What to work on:
1 - Reproduce the stretch of the Franklin Dick passage from "Civil War years" through "Lincoln's Postmaster General." word for word.
2 - Translate this sentence from the Franklin Dick passage into Spanish: "President Lincoln used Frank Blair as an unofficial advisor on Missouri affairs during the war."

Provided passage:
Dick was born in Philadelphia on May 2, 1823, the only son of Archibald Thomas Dick and Hannah Rogers. Dick entered the University of Pennsylvania at the age of sixteen in 1839 as a law student. He graduated in 1842 and moved to the frontier town of St. Louis, Missouri, where he practiced law from 1844 to 1861. He married Myra Madison Alexander, (January 12, 1832 - December 22, 1919) on November 25, 1851. Myra's sister, Apolline, was married to Dick's close friend, Frank Blair, the son of Francis P. Blair Sr., a journalist and politician who had been an advisor to President Andrew Jackson, and who was an organizer of the Republican Party.
Civil War years
Franklin Dick actively supported Frank Blair's efforts to keep Missouri in the Union by serving on committees, and at his urging later became provost marshal general. President Lincoln used Frank Blair as an unofficial advisor on Missouri affairs during the war. Frank's brother, Montgomery, was President Abraham Lincoln's Postmaster General.

Dataset records:
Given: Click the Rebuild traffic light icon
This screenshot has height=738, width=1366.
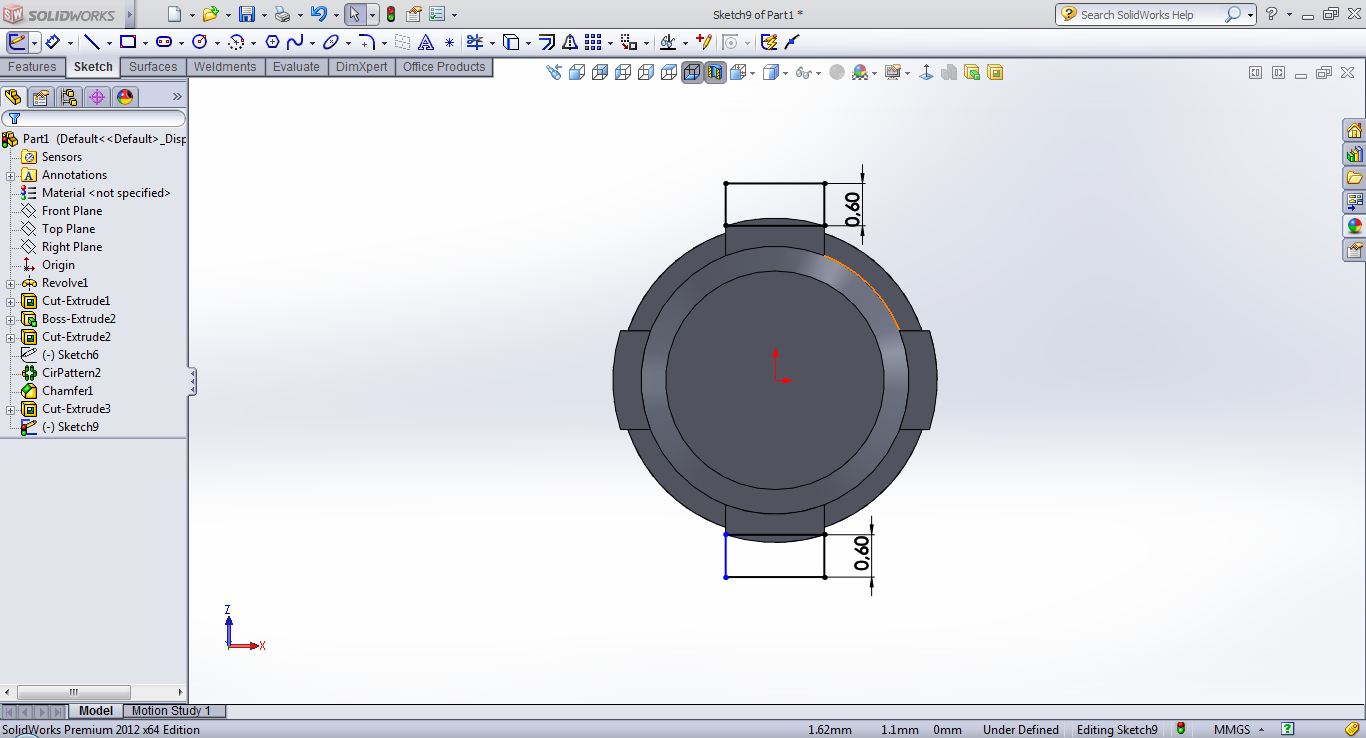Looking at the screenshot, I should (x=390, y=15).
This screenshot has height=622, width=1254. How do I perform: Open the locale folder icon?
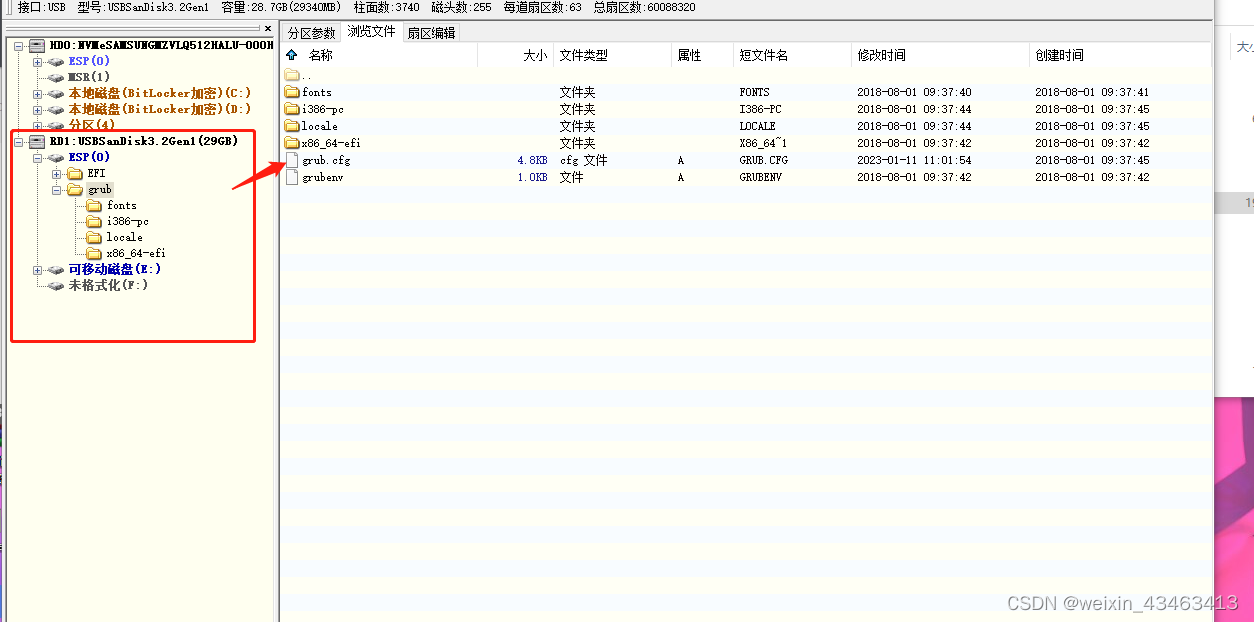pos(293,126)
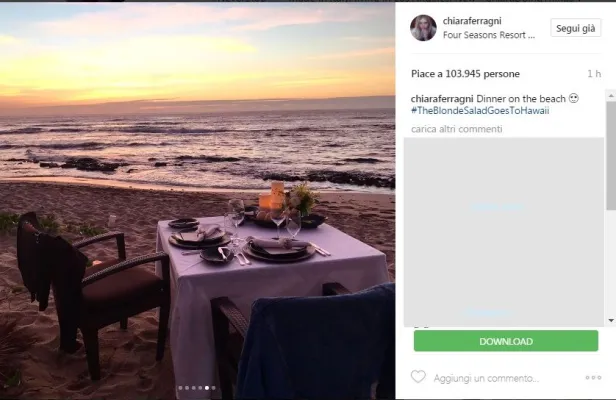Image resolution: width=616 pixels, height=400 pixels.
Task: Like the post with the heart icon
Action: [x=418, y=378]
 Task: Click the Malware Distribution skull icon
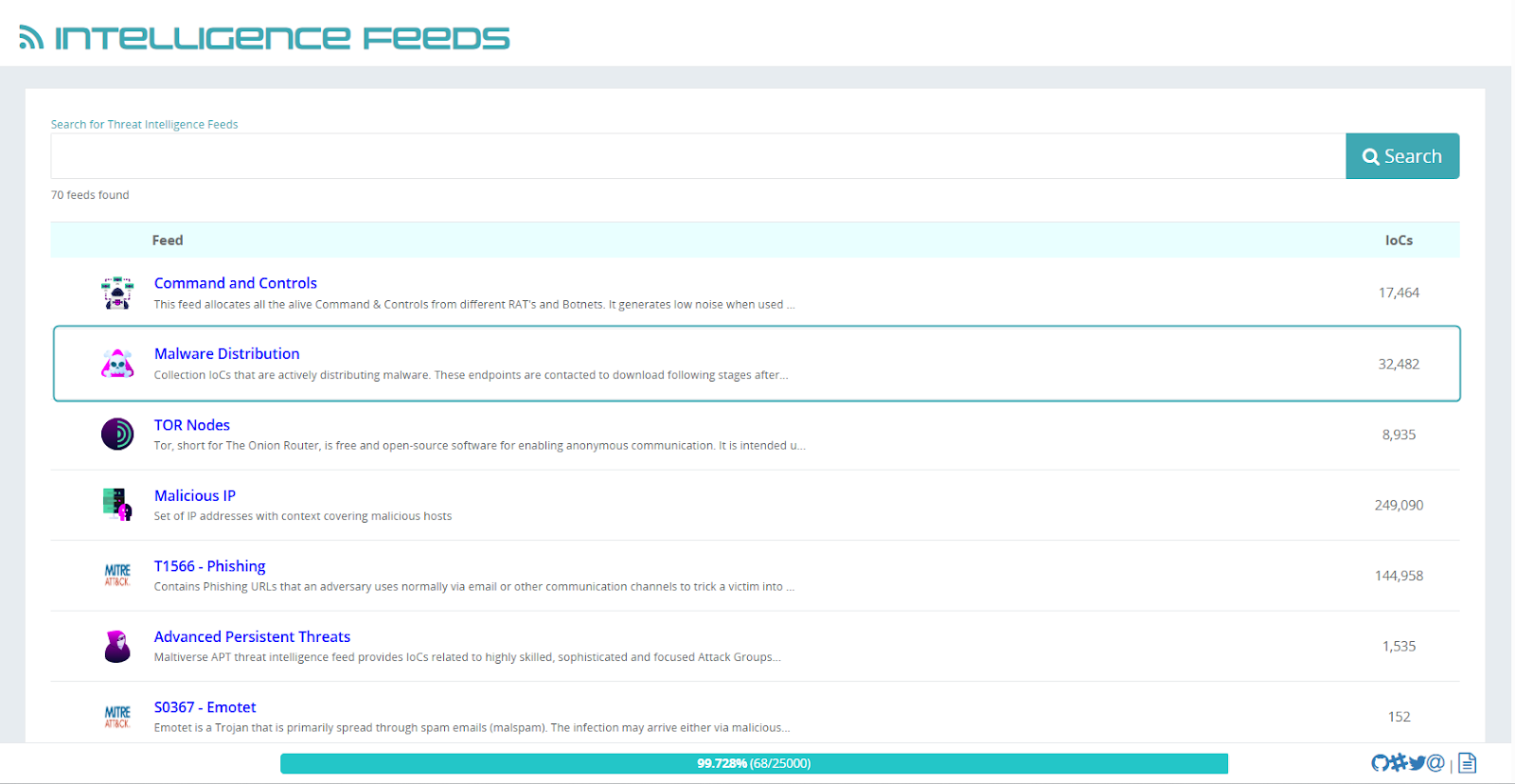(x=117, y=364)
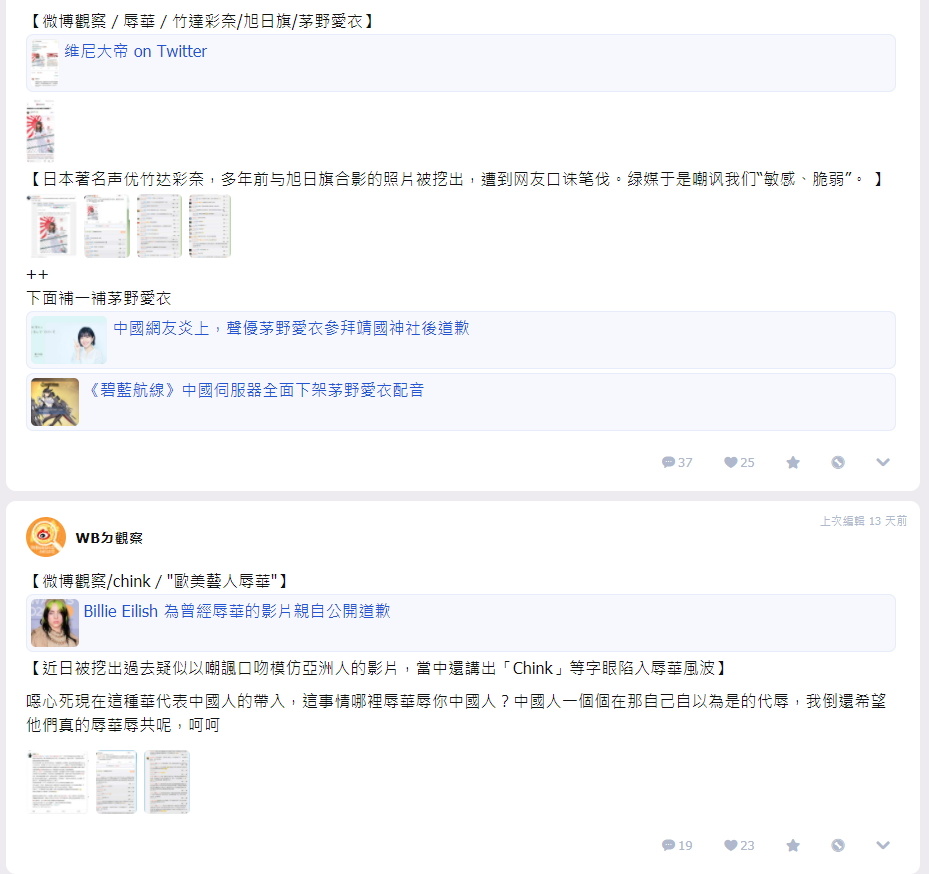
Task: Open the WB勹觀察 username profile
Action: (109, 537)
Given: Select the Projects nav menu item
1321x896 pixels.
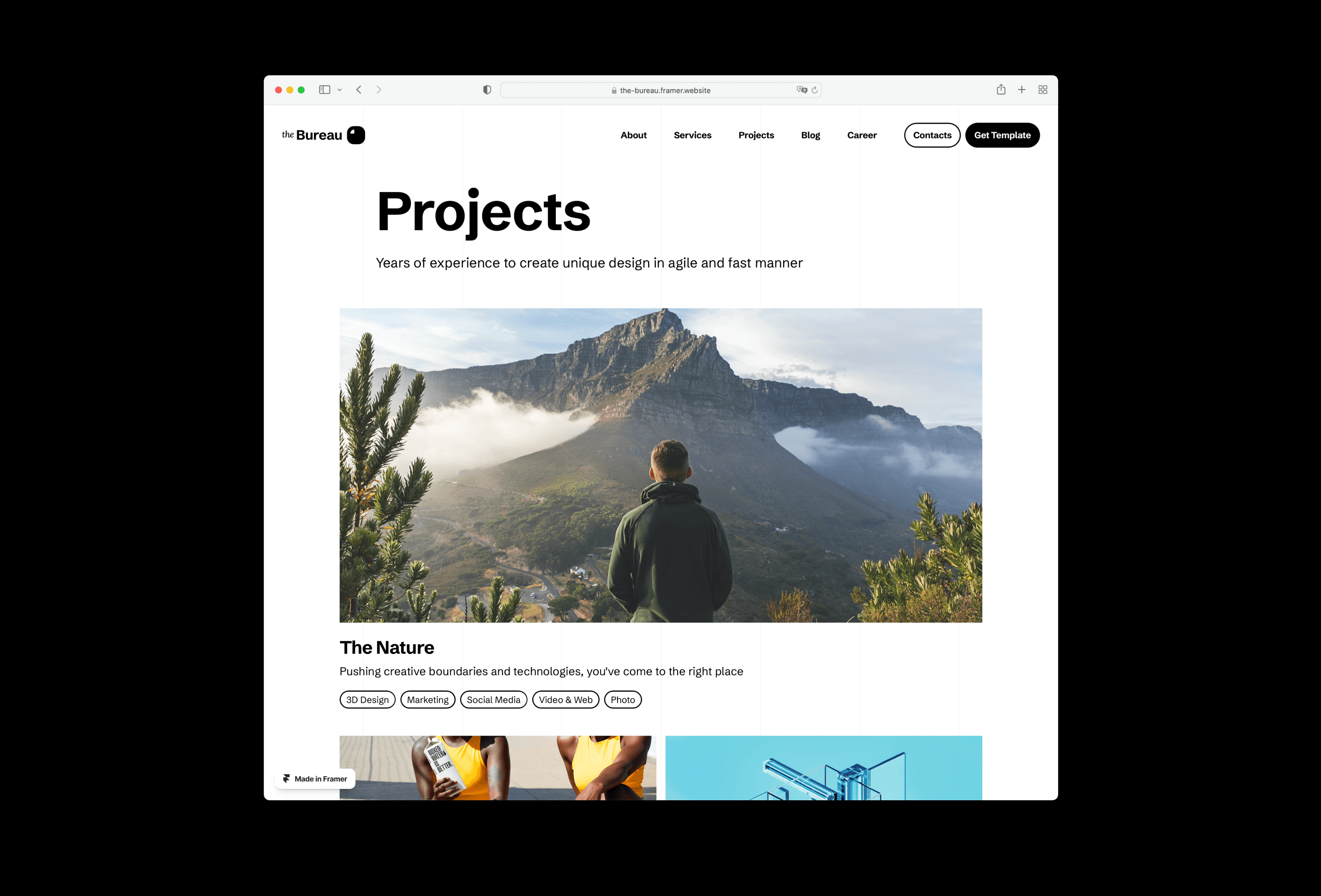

Results:
1 -
Civil War years
Franklin Dick actively supported Frank Blair's efforts to keep Missouri in the Union by serving on committees, and at his urging later became provost marshal general. President Lincoln used Frank Blair as an unofficial advisor on Missouri affairs during the war. Frank's brother, Montgomery, was President Abraham Lincoln's Postmaster General.

2 - El presidente Lincoln utilizó a Frank Blair como asesor extraoficial en los asuntos de Misuri durante la guerra.